In his first legal position following graduation from law school, he served as a labor and employment associate for Knox McLaughlin Gornall & Sennett P.C. Located in the city of Erie, Pennsylvania, it was a ripe learning ground for a young attorney. Balestrino knew going in that he wasn’t going to be a “research rat,” as might be the case at a larger firm in a larger city.
“Even as a first-year associate you were getting your hands dirty,” he says, noting that he was involved in hearings and arbitration work from day one.
Prior to joining Grane, he served as an in-house labor and employment counsel for United States Steel (USS) Corporation. Grane seemed appealing because there he could apply his skills in labor and employment law while building a well-rounded aptitude as a corporate generalist. Compared with USS, which had a department with dozens of attorneys, he is one of just two lawyers at Grane.
“Joe is a talented lawyer whose knowledge of traditional labor law sets him apart from his peers,” says Stephen A. Antonelli, Esq., shareholder at Babst Calland in Pittsburgh. “He is a valuable member of Grane’s team who is always able to see the big picture.
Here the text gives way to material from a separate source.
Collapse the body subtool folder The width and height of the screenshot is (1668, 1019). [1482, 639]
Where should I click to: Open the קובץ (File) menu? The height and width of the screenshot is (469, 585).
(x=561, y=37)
On top of that, working with Joe is a pleasure.”
Without numerous bureaucratic hoops of permission to jump through, he can have a meeting, discuss a problem and give advice—“and all that happens in an instant,” Balestrino says.
“It was enticing for a younger attorney to be able to go to a new business and instantly make change,” he says. “I never had that flexibility in my previous spots to be able to identify an issue and tackle it immediately.”
That is more befitting of his skills than working at a law firm, he says. “I can serve one client really, really well instead of spreading myself thin.”
And because he advises operators of numerous entities under common ownership, it’s “incredibly dynamic,” he adds. “There’s never a dull day. You can’t have one. The issues that come up are often unique, the learning really never ceases.”